13. I am satisfied that the Judge has given inadequate reasons for dismissing the appeal under Article 8. The Judge's analysis has not taken into account the totality of his findings. Having come to that conclusion, and irrespective of it, I am satisfied that grounds 1 and 2 are also made out.
14. I have carefully considered whether I can go on to remake the decision in this appeal. I conclude that for all the reasons set out in the grounds the decision of the First-tier Tribunal contains errors of law and has to be set aside in its entirety. In the circumstances it is appropriate for these appeals to be heard again and for the totality of the evidence in relation to both private and family life to be reconsidered and all matters decided afresh by the First-tier Tribunal.

Decision

The making of the decision of the First-tier Tribunal involved the making of an error on a point of law. The decision is set aside. The appeal is remitted to the First-tier Tribunal to be dealt with afresh, pursuant to Section 12(2)(b)(i) of the Tribunals, Courts and Enforcement Act 2007 and Practice Statement 7.2(b), before any Judge aside from Judge Anstis.

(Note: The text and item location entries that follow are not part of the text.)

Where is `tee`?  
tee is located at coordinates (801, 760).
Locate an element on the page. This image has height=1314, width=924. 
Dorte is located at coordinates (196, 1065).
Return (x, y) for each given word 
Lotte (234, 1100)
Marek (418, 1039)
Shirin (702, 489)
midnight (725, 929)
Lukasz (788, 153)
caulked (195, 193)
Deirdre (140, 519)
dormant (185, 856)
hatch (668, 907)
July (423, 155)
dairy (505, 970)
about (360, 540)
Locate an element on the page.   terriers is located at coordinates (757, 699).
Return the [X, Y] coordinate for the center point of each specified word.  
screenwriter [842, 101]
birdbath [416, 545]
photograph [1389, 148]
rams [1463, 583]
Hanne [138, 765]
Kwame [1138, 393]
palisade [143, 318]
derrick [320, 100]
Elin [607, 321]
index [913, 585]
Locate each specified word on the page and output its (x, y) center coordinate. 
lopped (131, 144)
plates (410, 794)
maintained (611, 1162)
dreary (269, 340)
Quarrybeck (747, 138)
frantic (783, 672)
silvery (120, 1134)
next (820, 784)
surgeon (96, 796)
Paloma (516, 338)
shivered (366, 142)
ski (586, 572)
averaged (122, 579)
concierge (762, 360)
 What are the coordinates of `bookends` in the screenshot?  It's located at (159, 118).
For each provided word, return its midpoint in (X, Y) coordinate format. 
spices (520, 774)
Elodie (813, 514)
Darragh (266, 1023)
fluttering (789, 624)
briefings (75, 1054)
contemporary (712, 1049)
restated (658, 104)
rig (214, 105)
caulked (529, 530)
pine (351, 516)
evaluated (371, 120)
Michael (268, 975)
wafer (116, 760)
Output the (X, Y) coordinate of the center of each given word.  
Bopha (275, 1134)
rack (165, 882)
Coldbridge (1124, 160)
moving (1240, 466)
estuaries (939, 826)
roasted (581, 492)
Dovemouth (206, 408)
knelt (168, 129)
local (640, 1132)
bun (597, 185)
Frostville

Direction Regarding Anonymity - Rule 14 of the Tribunal Procedure (Upper Tribunal) Rules 2008

Unless and until a Tribunal or court directs otherwise, the appellant is granted anonymity. No report of these proceedings shall directly or indirectly identify him or any member of their family. This direction applies both to the appellant and to the respondent. Failure to comply with this direction could lead to contempt of court proceedings.